Des aides qui ne cessent de croître

Malgré l'efficacité reconnue par la Cour des comptes, les deux sénateurs ne souhaitent plus faire du bois-énergie une priorité. "Les producteurs d'électricité à partir de bois ou les fabricants de chaudière à bois ne doivent pas demeurer les privilégiés des aides financières à la filière", estiment-ils.

Les arguments avancés pour une telle remise en cause ? La faible valeur ajoutée du bois énergie, qui concentre pourtant 36% des 910 M€/an consacrés par l'Etat à la filière forêt-bois et dont les aides "ne cessent de croître".

Les parlementaires reprennent également à leur compte les critiques de la Cour relatives à la mauvaise prise en compte des capacités des bassins forestiers ainsi qu'aux risques de conflits d'usage.
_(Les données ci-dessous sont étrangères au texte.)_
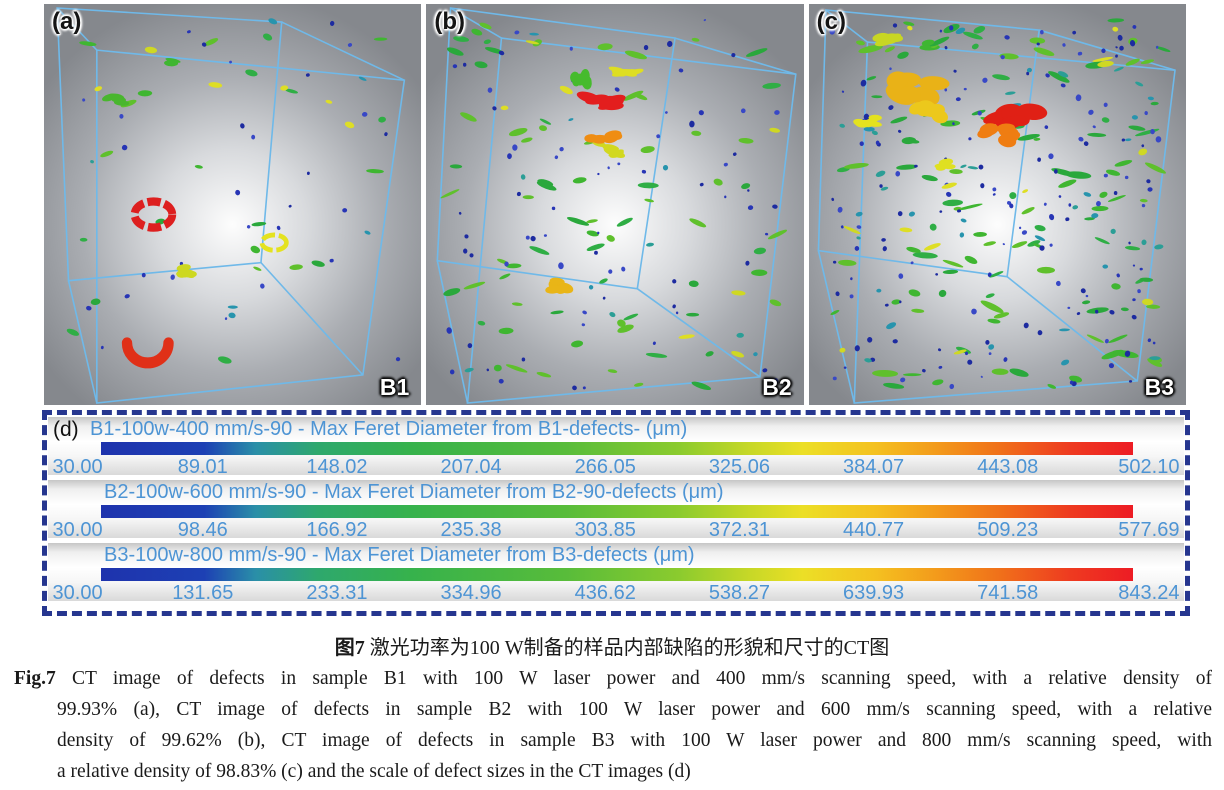 The image size is (1224, 790). What do you see at coordinates (739, 467) in the screenshot?
I see `tick-value: 325.06` at bounding box center [739, 467].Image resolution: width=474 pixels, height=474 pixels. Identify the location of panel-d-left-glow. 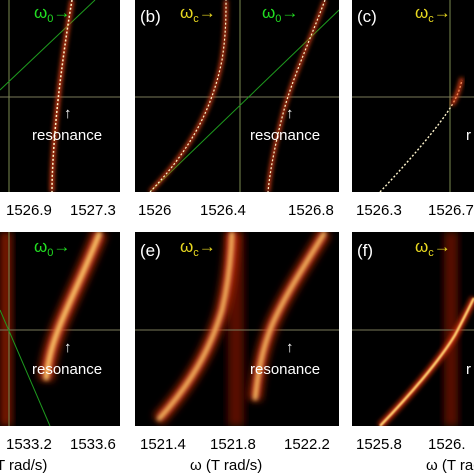
(6, 329).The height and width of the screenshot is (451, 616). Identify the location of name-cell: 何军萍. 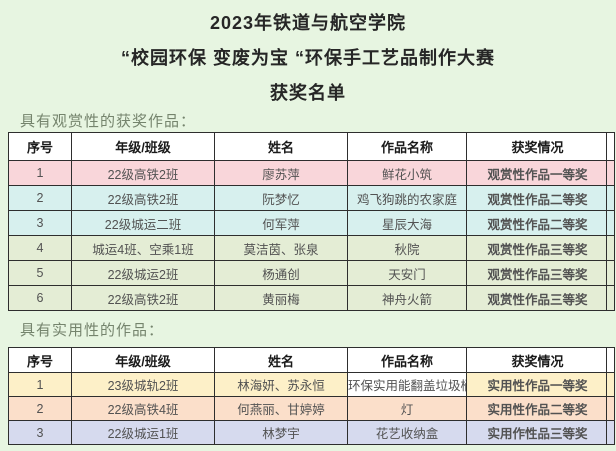
(281, 223).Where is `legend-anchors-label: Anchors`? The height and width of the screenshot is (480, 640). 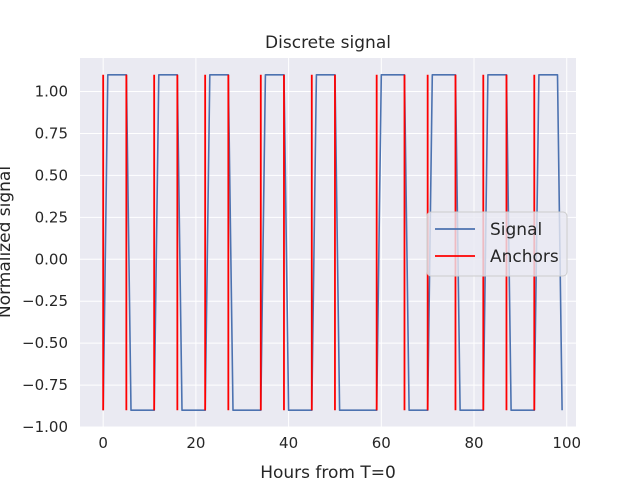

A titre d'illustration, Alain Houpert cite l'exemple des producteurs de charbon de bois, qui ne seraient plus que deux en France, leur matière première étant aspirée par les broyeurs pour la filière bois-énergie.

L'idée des deux sénateurs n'est pas de remettre en cause le principe même des aides au bois-énergie mais de "revaloriser progressivement la part des autres usages du bois dans les dispositifs de soutien public". Les secteurs à encourager selon eux ? Le bois d'œuvre, mais aussi et surtout le secteur de l'ameublement, qui contribue fortement au déficit du commerce extérieur de la filière. "Cet encouragement doit être envisagé avec la préoccupation de relocaliser toute la chaîne de valeur en France", tient à préciser Yannick Botrel, qui préconise également une stratégie du haut de gamme et du luxe dans la filière bois.